_Exercise objective_
Copy exactly the lines from the first line of the records below through the line containing "Task: Tap the CAGR -6.40 % tile", including both, and nothing else.

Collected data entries
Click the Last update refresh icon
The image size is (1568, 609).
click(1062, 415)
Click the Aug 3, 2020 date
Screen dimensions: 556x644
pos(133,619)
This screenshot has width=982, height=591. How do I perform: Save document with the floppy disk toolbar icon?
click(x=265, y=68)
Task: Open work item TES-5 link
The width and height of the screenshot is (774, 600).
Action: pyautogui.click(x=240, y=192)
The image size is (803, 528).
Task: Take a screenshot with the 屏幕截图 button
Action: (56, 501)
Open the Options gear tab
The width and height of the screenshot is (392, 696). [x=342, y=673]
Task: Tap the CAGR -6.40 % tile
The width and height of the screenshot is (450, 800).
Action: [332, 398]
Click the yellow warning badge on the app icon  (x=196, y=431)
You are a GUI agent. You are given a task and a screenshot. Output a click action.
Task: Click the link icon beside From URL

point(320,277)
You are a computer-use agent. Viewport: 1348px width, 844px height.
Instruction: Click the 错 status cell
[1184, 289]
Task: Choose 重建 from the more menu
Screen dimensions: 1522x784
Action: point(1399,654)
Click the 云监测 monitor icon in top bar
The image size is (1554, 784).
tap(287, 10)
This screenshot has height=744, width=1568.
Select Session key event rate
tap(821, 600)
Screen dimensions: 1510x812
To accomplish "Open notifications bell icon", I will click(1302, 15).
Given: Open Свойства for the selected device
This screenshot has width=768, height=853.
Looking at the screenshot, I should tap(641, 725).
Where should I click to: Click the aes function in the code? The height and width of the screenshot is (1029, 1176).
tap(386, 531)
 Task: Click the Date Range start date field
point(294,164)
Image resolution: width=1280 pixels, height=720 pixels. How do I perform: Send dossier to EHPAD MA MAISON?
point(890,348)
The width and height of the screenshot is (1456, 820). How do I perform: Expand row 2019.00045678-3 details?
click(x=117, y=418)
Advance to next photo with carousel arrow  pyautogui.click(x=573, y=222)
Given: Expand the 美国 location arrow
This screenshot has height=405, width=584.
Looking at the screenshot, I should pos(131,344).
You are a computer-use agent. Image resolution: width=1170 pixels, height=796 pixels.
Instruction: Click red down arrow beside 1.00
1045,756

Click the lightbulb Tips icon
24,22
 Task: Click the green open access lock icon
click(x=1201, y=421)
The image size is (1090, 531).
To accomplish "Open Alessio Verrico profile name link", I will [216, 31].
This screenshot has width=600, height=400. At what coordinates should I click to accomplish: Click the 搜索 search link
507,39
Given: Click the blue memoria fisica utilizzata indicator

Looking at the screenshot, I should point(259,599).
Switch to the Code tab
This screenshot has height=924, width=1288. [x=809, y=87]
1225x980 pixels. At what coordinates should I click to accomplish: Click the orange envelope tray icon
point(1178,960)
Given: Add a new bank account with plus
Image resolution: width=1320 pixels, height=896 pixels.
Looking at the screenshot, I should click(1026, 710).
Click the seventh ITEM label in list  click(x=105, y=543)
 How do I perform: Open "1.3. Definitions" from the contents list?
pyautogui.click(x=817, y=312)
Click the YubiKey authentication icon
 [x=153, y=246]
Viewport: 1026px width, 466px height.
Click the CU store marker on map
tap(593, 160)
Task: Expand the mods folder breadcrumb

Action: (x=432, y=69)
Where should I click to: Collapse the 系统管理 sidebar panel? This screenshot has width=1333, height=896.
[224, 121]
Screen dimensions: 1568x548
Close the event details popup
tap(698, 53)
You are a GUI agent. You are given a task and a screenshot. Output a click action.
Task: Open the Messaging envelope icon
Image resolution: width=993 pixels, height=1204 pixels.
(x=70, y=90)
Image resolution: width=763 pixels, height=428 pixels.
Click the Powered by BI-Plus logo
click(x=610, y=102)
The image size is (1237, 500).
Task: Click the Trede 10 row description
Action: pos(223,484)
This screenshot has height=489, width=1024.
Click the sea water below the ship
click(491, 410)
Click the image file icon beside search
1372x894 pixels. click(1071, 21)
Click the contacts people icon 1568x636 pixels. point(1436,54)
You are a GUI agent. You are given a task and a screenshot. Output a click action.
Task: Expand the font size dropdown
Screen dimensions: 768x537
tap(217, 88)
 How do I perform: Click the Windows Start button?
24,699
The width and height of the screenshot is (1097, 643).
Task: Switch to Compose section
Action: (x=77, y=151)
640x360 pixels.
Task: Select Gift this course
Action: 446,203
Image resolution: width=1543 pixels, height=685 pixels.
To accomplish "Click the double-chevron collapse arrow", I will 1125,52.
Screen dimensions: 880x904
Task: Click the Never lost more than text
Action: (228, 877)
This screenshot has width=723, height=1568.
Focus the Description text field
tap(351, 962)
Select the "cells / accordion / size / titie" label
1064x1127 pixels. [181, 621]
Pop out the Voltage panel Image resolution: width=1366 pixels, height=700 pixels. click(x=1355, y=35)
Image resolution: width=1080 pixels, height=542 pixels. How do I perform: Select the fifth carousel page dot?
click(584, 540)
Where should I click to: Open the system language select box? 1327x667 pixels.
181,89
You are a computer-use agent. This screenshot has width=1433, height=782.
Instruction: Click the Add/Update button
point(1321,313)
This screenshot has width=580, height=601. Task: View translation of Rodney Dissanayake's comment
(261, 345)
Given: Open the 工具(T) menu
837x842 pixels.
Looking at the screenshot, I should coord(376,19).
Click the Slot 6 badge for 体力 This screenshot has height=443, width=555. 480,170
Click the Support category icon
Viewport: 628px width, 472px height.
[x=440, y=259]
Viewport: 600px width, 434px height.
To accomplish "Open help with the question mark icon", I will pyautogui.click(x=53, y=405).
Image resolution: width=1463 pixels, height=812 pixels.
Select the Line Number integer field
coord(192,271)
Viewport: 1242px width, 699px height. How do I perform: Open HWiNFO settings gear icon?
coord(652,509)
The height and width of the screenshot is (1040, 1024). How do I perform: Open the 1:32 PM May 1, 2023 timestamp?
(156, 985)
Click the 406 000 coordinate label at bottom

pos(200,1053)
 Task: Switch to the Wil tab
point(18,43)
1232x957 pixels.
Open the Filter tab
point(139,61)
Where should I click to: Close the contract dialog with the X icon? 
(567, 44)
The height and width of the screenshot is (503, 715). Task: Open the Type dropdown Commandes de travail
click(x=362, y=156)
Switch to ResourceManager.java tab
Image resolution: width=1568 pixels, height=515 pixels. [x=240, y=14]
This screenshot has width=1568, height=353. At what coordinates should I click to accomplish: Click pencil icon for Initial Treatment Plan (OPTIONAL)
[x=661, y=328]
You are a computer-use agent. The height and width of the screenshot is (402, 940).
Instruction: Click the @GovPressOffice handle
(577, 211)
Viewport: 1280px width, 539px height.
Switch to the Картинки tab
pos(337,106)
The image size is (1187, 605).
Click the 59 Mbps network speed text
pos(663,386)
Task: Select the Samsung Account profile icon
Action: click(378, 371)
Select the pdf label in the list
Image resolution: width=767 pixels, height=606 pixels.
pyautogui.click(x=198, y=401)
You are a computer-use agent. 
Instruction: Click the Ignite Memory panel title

_Task output_
Click the Last update refresh icon
The image size is (1568, 609).
click(1062, 415)
Click the Aug 3, 2020 date
Screen dimensions: 556x644
pos(133,619)
This screenshot has width=982, height=591. How do I perform: Save document with the floppy disk toolbar icon?
click(x=265, y=68)
Task: Open work item TES-5 link
The width and height of the screenshot is (774, 600).
Action: pyautogui.click(x=240, y=192)
The image size is (803, 528).
Task: Take a screenshot with the 屏幕截图 button
Action: (56, 501)
Open the Options gear tab
The width and height of the screenshot is (392, 696). [x=342, y=673]
Task: Tap the CAGR -6.40 % tile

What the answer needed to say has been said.